The Alluring Promise of 5G - 29/01/2019


Imagine a world in which high-speed internet is available everywhere, writes Wim van Wegen in his latest column. Perhaps you’ve just ticked skydiving in the Grand Canyon off your bucket list and are keen to share the breathtaking video footage with your family and friends back home (even if they live in a rural backwater). Wouldn’t it be great to be able to transfer gigabytes of data to any corner of the planet in the blink of an eye, using just your smartphone? Not so long ago this indeed belonged in the realms of science fiction, but it is now on the horizon and will one day become the new reality. Admittedly this might be a slight exaggeration, but it can do no harm to bring the groundbreaking phenomenon called ‘5G’ to your attention, because it is likely to add a whole new dimension to life as we know it – and that includes the surveying profession.

So what exactly can the geospatial industry expect of 5G? With a potential data capacity of 5G, the next generation of mobile broadband is about 100 times faster than 4G and 20 times faster than the long-term evolution (LTE) standard for mobile communication. Hence, with its extremely high bandwidth, ultra-low latency (which is by far the biggest benefit) and high-density connections, 5G is set to eclipse 4G and open up a huge array of new applications that are currently impossible using today’s network standards. Needless to say, these new use cases will include a multitude of geospatial applications.

Self-driving cars

Autonomous driving is just one good example of how the surveying profession will benefit from 5G. Thanks in particular to the ultra-low latency, vehicles will be able to constantly receive and also transmit real-time data along their route, including information about roadworks, diversions, driving conditions and congestion. This will also make it possible to update road maps automatically and distribute the updated information to other (autonomous) vehicles in the vicinity.

The collection of cellular-based RTK GNSS data itself is another area that will receive a boost from the rollout of 5G. Currently, office-based staff and fieldworkers can be connected in real time during data capture for operations with a relatively small volume of data, such as GNSS control surveys. With 5G, this can potentially be expanded to include high-volume data such as Lidar or aerial photography, so that the incoming data can be analysed almost simultaneously (and perhaps even automatically). This has numerous advantages; in addition to a significantly less time-consuming and hence less-costly survey process, real-time data analysis also means real-time feedback of meaningful information for faster and more effective decision-making.

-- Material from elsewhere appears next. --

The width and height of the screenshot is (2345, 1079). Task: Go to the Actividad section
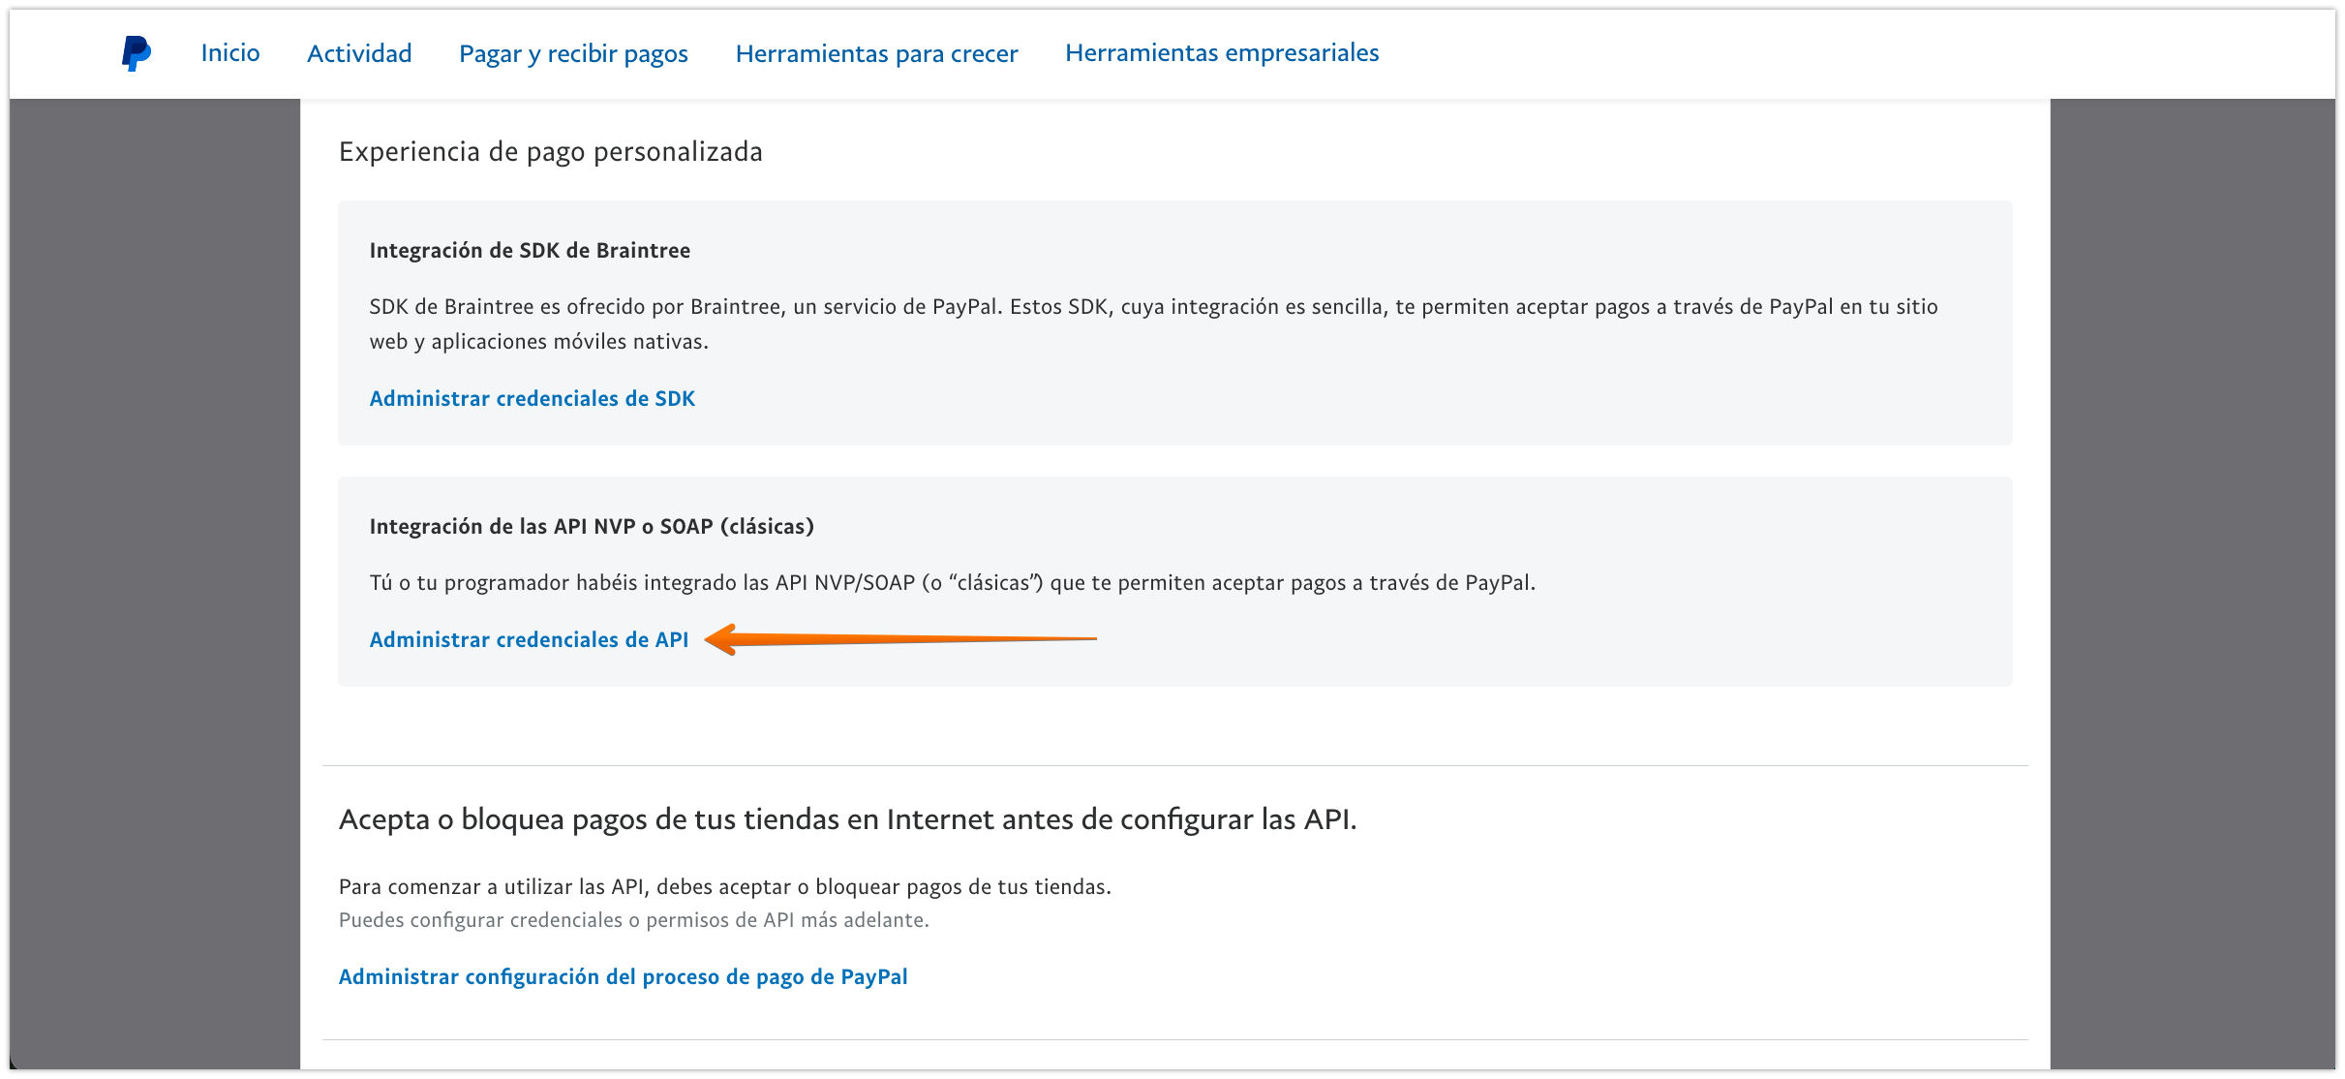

Turning our attention to unmanned aerial vehicles (UAVs or ‘drones’) – or perhaps it is more appropriate to refer to unmanned aerials systems (UASs), since is not merely about the drones, but also about the sensors they carry – these surveying tools potentially stand to benefit most from 5G. In fact, the UAS is a disruptive technology that almost seems to have been waiting for cellular mobile communications and the Internet of Things (IoT) to catch up. The ‘dream team’ of UAVs, sensors, 5G and IoT holds the alluring promise of facilitating unprecedented mapping and surveying tasks. For example, thanks to its real-time data capabilities, 5G will make it possible for drone flight paths to be altered even during the survey using the real-time-captured data. When combined with the IoT, this could be done from virtually anywhere with an internet connection without even needing a dedicated solution. This combination of platforms, real-time data transmission and the IoT will open up huge potential for the efficient, safe and cost-effective (thanks in particular to labour savings) mapping of urban environments. As a result, we can expect the ‘smart city’ trend to really take off.

Precision agriculture

Another area that could experience tremendous gains from 5G is precision agriculture. Just some examples of possible applications include monitoring crop health, detecting irrigation problems and collecting information on soil variation. 5G will improve the speed and convenience and even autonomy of such activities, thus driving the further adoption of technology in farming and hopefully even helping society to tackle the looming global food shortage.

It goes without saying that we still have some way to go. Although comprehensive rollouts are expected from as soon as 2020 onwards, expert opinions vary on the speed of the 5G expansion over the next five years and it will certainly take much longer before there is truly global coverage. But we are moving ever closer to that dot on the horizon – and 5G is likely to revolutionize the surveying industry long before we actually reach it.